**Source passage**
>>>>

You would probably want to add a test to ensure that 1 does not exists in the list of positions (because if position #1 is one of your dates you have no previous value to replace the value with).

You could also use a rule replacement approach here but I am conscious of your financial data probably being a few hundred, or much more, elements and the different dates only being a handful. Therefore I am choosing Part because it should be more efficient.

Alternatively it is not really necessary to programmatically find the dates that are missing because these are known to you as a trader on financial markets from the published dates on which the various world exchanges operate. In other words addToList above can readily be constructed manually and saved permanently as a constant.

In any case, as a function:

newList[l1_, l2_] := 
 Module[{addToList, positions, list1 = l1, list2 = l2},  
  addToList = {#, Null} & /@ Complement[list2[[All, 1]], list1[[All, 1]]];
  list1 = Sort@Join[list1, addToList];
  positions = DeleteCases[Position[list1, {_, Null}],1];
  (list1[[#, 2]] = list1[[# - 1, 2]]) & /@ positions;
  list1
  ]

where the arguments to newList are the test list first and then the comparator list.

newList[list1, list2]
(* {{{2007, 1, 2}, 12.04}, {{2007, 1, 3}, 12.04}, {{2007, 1, 4}, 
  11.51}, {{2007, 1, 5}, 12.14}} *)

and to operate on list2

newList[list2, list1]

To test the efficiency of methods you could use FinancialData to download say microsoft from the NY exchange and Barclays from the London exchange etc. I thought it would be more fun to make some dummy data.

SeedRandom[1];
days1 = Union@RandomInteger[{1, 365}, {400}];
SeedRandom[2];
days2 = Union@RandomInteger[{1, 365}, {400}];

in the next lines you could use DateList instead of AbsoluteTime but as above I think it is best to stick with absolute times.

list1 = {AbsoluteTime[#], RandomReal[{1, 30}]} & /@ Thread[{2012, 1, days1}]
list2 = {AbsoluteTime[#], RandomReal[{1, 30}]} & /@ Thread[{2012, 1, days2}]

Timing[
 new1 = newList[list1, list2];
 new2 = newList[list2, list1];
 ]

(* {0.006115, Null} *)

<<<<

**Provided data**
>>>>

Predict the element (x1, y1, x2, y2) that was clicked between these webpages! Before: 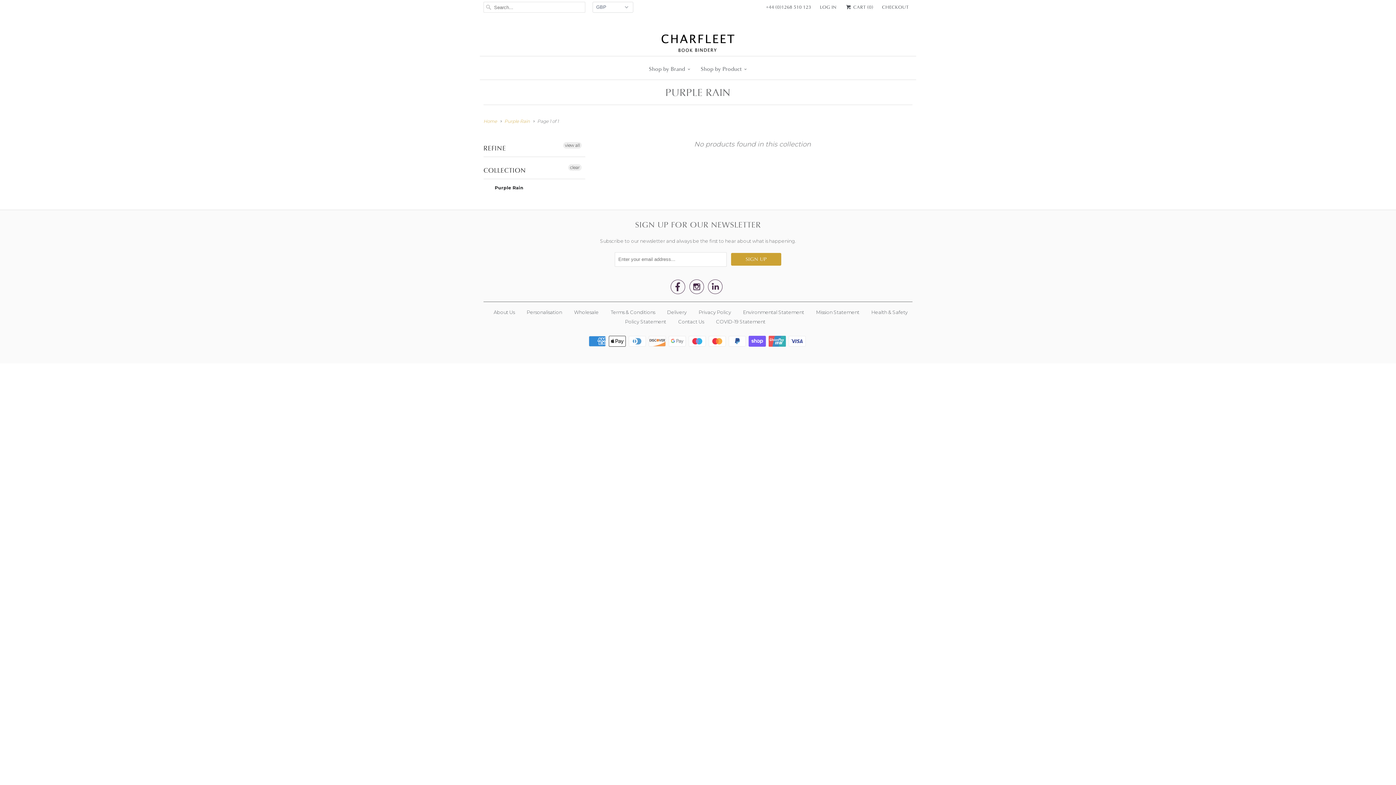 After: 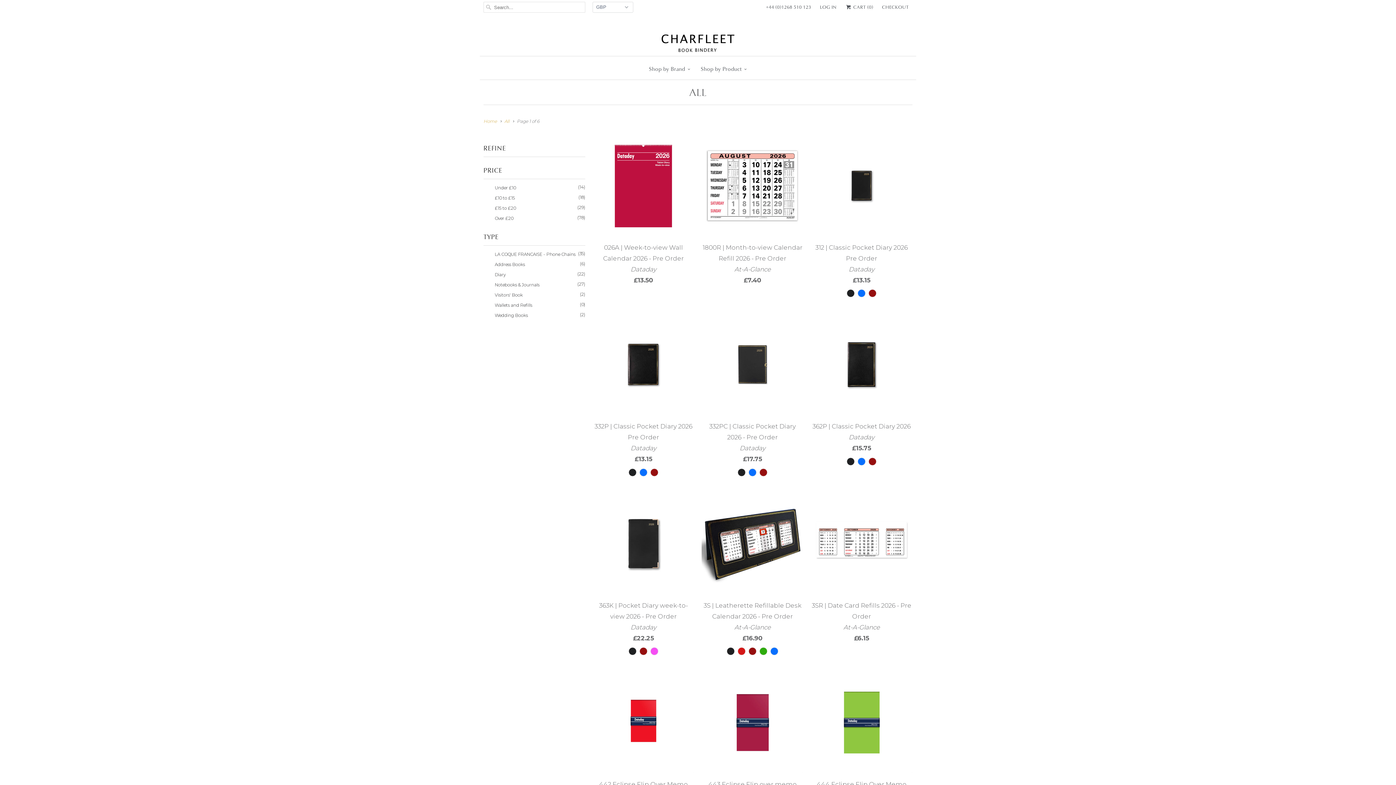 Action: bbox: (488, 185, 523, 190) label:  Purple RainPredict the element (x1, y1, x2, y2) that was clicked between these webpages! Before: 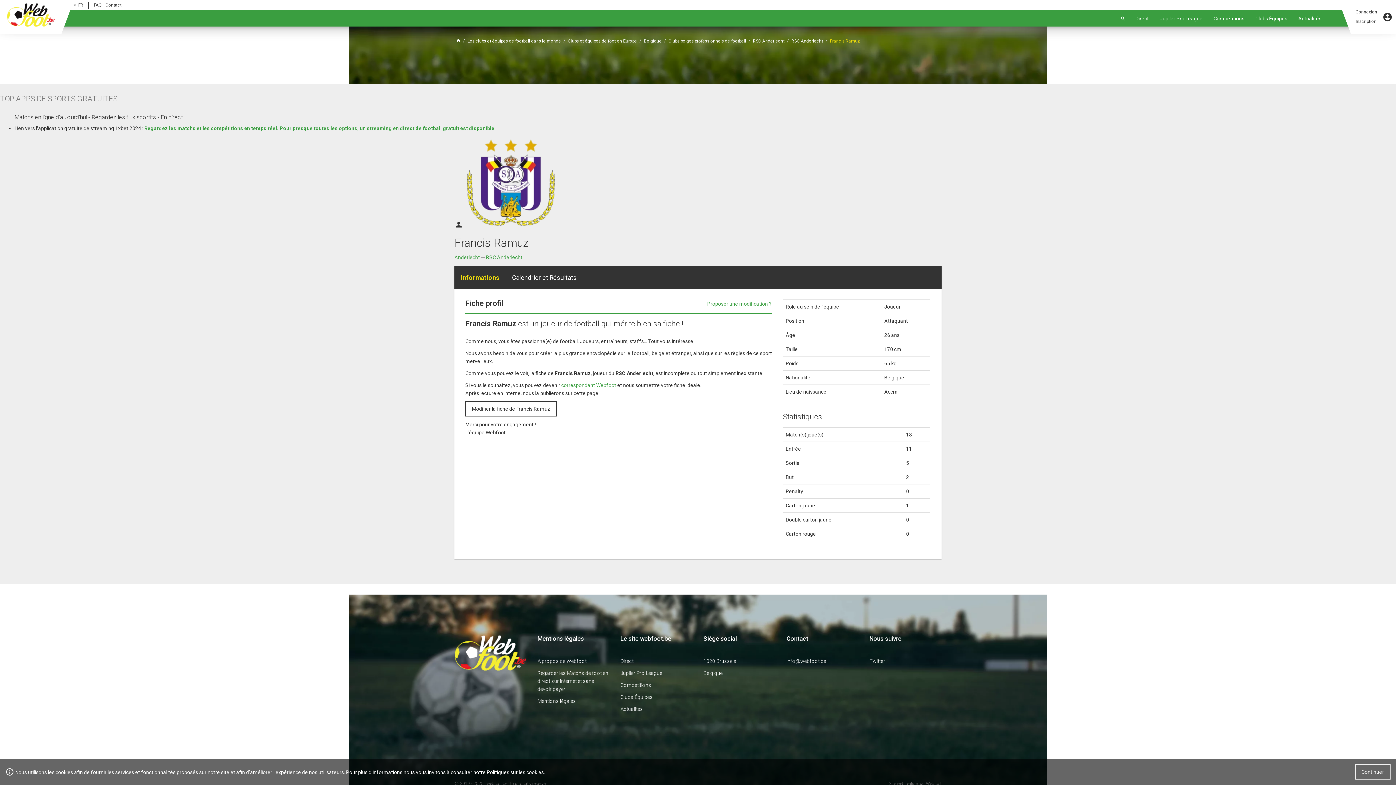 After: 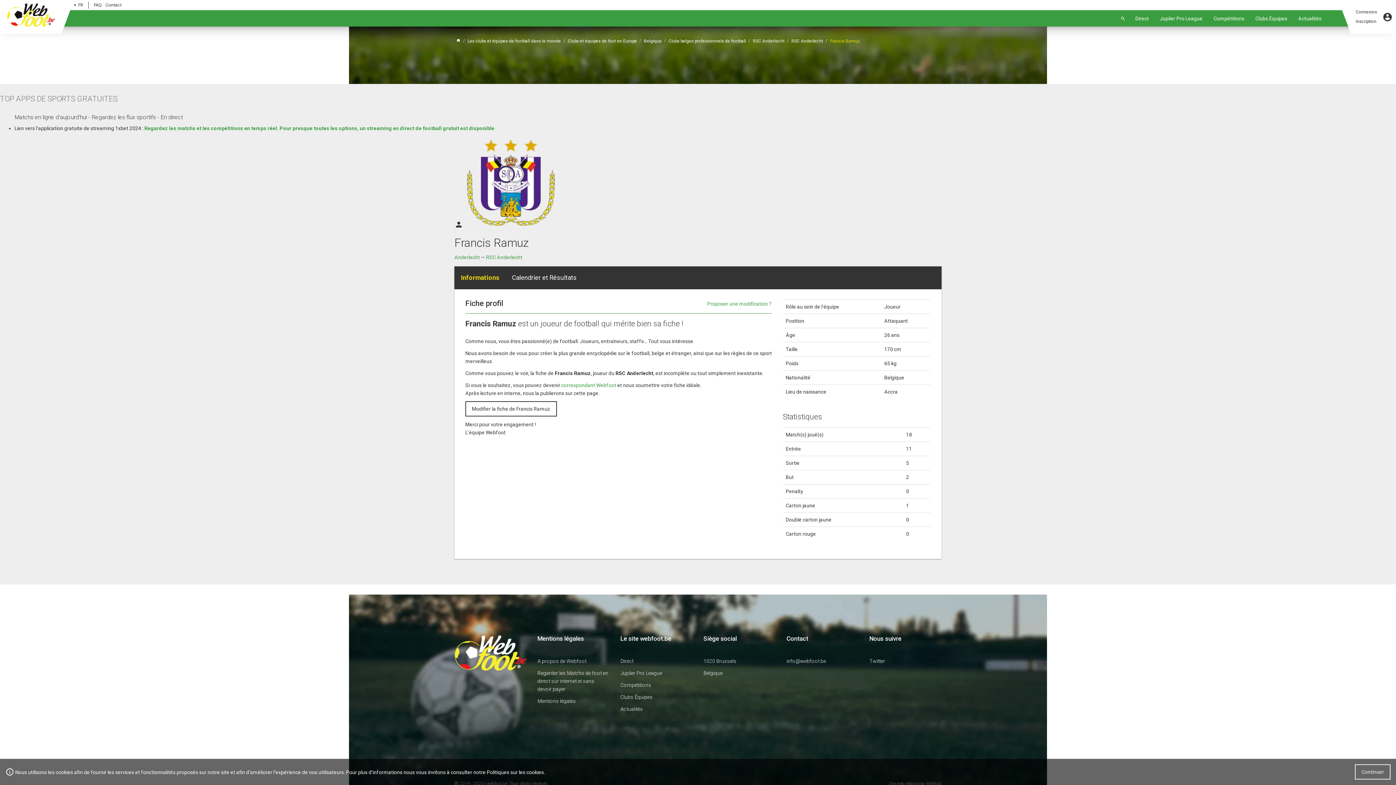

<<<<

**Exercises**
1 - In the Mathematica answer on filling missing dates, in what order are the two arguments passed to newList?
2 - Translate this sentence from the Mathematica answer on filling missing dates into Spanish: "I thought it would be more fun to make some dummy data."
3 - Pick up the Mathematica answer on filling missing dates after its final timing result and write the next part.

**Outputs by task**
1 - The test list comes first, then the comparator list.

2 - Pensé que sería más divertido crear algunos datos ficticios.

3 -
new1[[All, 1]] == new2[[All, 1]]
(* True *)

this was on a 2006 mac mini running 10.6.8 with Mma 8.0.4

---

Edit

The test data offered by the OP is flawed because it does not enable the specifications to be satisfied. So we can either use a test data set as above or trim the OPs test data. Timing again is on an old 2006 mac mini.

list1 = FinancialData["PETR4.SA", {"2007"}];
list2 = FinancialData["XOM", {"2007"}];

As above the first list has to have its first element removed for the OPs specifications to work with this data.

Timing[
new1 = newList[Rest@list1, list2];
 new2 = newList[list2, Rest@list1];
]
(* {0.001859, Null}*) 

new1[[All, 1]] == new2[[All, 1]]
(* True *)

Dimensions[new1]
(* {256, 2} *)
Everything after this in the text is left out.